EXERCISE INPUT:
%%
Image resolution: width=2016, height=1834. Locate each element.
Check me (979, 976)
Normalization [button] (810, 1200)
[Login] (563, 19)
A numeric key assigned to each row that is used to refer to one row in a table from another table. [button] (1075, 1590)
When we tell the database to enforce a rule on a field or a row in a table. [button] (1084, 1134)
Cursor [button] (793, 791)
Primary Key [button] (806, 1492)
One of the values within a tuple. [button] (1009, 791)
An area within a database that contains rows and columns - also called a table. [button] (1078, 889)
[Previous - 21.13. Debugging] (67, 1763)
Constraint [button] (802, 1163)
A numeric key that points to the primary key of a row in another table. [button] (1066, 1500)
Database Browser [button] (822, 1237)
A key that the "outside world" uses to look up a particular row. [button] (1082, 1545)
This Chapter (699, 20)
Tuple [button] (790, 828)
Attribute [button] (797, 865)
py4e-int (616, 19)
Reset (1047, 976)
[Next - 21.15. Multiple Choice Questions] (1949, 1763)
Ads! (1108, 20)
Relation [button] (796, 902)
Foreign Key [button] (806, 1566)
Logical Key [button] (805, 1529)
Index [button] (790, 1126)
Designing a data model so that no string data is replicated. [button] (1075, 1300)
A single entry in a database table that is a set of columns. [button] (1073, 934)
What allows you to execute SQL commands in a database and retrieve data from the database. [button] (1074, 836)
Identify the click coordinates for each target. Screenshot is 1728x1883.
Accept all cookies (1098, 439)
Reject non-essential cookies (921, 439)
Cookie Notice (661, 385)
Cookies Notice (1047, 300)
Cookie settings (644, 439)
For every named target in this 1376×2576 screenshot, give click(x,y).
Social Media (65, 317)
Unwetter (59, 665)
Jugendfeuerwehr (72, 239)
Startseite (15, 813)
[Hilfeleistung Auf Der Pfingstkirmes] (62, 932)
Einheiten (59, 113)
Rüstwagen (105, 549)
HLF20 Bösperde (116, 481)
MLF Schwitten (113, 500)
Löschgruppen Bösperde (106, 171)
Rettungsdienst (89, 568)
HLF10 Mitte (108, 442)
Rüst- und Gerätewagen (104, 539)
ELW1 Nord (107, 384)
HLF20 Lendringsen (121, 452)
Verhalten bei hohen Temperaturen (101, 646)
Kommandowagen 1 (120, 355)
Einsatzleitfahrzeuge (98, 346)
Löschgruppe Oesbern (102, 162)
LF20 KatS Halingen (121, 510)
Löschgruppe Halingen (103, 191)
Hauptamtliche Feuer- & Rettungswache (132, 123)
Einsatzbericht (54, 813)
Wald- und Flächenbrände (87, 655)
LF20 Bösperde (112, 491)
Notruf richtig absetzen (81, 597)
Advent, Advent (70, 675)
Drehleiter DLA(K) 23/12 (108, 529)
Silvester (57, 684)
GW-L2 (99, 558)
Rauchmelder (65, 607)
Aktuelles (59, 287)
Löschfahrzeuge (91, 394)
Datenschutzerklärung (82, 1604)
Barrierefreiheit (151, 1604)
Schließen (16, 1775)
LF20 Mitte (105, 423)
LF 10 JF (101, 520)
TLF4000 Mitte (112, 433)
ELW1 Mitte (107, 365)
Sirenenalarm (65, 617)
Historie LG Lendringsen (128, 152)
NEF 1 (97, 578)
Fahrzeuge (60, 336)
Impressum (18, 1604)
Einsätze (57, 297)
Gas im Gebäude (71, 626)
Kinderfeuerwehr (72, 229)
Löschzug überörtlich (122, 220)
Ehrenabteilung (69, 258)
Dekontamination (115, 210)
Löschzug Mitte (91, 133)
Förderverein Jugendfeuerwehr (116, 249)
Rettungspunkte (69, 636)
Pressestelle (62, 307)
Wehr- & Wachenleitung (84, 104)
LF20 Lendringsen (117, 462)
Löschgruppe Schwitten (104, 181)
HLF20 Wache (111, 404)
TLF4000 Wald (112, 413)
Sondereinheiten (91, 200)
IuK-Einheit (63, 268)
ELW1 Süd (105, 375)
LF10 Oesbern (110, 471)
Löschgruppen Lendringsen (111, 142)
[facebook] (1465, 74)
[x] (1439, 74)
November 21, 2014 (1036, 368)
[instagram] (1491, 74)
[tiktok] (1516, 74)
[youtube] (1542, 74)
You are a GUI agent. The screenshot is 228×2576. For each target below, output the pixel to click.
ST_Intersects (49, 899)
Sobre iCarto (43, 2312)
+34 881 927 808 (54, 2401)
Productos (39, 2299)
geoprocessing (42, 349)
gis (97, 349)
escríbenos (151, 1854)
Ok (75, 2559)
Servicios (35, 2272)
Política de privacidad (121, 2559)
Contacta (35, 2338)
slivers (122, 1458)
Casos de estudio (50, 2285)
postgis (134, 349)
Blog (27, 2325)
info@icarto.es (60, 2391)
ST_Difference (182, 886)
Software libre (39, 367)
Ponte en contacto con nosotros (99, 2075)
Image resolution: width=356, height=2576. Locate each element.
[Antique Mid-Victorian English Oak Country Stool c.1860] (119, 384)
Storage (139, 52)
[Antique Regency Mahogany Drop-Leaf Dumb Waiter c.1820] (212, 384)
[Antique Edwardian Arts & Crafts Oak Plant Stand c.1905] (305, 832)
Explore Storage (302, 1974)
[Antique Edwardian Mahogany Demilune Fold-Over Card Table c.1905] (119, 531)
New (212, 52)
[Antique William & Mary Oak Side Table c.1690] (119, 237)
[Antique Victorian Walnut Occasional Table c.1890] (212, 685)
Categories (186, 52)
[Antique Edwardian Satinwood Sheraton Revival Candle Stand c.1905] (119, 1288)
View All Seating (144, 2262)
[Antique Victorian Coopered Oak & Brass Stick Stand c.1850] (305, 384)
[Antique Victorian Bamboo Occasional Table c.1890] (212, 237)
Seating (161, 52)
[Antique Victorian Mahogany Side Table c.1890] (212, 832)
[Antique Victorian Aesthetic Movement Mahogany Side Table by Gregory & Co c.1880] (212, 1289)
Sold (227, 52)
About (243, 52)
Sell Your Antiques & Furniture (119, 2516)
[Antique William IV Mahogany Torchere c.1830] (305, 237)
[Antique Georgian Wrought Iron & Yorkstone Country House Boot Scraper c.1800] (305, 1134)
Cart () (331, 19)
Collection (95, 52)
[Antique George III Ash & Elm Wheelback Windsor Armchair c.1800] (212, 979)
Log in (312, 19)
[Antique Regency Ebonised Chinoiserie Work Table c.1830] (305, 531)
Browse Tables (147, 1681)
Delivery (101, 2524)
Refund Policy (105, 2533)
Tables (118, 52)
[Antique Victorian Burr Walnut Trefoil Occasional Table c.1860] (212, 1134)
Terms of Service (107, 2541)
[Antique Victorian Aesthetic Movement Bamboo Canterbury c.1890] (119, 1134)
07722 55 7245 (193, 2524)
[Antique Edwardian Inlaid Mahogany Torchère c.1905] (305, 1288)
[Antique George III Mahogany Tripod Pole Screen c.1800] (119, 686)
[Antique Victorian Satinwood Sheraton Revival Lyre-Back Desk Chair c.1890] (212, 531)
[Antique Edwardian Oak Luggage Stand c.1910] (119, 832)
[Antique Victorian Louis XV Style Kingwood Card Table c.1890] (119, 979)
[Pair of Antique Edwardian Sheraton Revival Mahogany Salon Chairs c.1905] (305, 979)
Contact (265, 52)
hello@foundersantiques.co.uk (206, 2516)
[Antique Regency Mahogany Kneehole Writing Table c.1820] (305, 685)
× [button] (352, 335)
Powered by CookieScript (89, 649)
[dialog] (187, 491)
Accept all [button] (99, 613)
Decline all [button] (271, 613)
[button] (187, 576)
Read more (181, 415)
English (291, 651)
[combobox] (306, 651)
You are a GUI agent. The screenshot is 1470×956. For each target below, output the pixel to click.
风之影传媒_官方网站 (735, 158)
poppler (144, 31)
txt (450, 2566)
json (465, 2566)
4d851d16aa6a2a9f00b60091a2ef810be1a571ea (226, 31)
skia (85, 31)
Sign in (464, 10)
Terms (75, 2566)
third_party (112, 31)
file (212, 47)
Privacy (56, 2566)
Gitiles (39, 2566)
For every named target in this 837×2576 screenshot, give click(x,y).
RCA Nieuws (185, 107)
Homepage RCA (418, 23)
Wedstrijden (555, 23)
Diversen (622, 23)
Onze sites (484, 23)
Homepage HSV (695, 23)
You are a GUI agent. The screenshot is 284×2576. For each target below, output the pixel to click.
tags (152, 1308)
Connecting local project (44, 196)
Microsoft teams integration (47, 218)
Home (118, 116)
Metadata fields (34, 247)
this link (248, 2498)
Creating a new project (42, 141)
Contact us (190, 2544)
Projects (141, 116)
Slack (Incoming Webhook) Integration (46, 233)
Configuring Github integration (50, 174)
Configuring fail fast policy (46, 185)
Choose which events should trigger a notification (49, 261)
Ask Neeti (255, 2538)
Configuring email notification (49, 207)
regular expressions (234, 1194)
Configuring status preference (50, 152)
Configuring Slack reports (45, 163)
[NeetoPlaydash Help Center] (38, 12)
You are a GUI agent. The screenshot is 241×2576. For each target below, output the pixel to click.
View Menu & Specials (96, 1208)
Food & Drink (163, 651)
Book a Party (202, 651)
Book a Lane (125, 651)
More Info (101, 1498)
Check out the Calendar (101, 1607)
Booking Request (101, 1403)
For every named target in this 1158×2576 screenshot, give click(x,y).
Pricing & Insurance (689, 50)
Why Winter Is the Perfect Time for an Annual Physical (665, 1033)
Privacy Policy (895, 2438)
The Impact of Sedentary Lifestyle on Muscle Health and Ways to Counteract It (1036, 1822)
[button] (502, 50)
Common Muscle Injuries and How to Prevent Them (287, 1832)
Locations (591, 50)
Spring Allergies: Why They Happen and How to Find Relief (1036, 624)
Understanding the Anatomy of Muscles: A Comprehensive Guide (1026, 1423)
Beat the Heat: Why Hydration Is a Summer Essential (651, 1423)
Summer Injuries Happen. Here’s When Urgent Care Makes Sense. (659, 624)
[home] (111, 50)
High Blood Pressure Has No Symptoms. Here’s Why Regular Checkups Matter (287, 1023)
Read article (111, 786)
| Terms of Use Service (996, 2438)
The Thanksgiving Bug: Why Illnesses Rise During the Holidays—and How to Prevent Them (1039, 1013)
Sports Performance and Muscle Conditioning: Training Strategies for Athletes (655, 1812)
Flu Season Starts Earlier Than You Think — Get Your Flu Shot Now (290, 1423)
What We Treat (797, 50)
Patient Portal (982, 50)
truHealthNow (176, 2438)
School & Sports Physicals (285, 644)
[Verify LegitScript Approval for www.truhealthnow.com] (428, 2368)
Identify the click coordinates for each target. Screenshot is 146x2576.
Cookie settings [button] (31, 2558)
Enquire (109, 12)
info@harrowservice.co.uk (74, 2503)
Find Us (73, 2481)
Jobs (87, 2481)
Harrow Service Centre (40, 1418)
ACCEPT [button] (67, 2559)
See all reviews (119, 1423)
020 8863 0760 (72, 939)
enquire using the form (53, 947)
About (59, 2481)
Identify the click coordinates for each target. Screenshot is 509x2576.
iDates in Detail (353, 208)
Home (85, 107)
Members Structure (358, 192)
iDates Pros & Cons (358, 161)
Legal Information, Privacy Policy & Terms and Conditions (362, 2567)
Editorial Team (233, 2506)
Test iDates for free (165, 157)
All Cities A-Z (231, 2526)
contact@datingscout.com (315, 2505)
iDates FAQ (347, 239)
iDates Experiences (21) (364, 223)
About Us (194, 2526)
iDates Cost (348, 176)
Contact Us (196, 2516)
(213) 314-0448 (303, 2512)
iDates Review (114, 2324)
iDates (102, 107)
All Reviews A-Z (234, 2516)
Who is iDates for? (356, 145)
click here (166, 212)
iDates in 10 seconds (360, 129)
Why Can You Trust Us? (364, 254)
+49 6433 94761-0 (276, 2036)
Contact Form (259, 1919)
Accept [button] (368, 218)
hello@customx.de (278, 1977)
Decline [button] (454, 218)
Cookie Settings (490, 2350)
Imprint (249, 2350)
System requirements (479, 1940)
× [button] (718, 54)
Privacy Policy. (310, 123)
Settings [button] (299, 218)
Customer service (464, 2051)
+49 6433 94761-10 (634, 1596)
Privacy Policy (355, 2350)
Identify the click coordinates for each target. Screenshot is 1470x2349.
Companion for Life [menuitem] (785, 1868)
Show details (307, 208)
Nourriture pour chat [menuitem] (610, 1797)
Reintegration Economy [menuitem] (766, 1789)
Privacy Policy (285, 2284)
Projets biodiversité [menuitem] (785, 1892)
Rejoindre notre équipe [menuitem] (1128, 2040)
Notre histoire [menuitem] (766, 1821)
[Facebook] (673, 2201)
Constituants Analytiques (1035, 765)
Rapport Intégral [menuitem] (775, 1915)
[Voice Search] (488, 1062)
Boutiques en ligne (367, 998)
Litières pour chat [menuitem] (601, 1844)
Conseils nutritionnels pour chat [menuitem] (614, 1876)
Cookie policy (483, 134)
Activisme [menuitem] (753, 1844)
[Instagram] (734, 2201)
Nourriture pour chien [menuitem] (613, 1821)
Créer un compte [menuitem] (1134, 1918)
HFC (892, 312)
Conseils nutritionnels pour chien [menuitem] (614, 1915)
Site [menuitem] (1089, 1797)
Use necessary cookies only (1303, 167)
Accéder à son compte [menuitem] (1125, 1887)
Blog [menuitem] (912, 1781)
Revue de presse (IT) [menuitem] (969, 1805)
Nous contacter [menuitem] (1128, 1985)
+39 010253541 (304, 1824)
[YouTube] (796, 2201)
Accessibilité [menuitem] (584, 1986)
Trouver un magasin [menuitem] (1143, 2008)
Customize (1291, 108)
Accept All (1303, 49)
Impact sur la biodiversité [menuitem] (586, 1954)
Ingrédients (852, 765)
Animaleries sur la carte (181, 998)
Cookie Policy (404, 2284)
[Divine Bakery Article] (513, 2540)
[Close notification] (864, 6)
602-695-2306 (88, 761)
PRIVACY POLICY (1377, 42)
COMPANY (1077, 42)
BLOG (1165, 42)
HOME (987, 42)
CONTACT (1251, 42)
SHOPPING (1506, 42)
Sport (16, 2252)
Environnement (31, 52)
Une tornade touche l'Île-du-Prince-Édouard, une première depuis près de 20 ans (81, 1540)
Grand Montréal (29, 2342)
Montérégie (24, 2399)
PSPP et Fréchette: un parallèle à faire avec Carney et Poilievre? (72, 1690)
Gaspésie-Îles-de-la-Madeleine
%%
WORK REQUEST:
Every line in the listing that holds "Slack" belongs in the answer.

EXERCISE RESULT:
Slack (Incoming Webhook) Integration (46, 233)
Configuring Slack reports (45, 163)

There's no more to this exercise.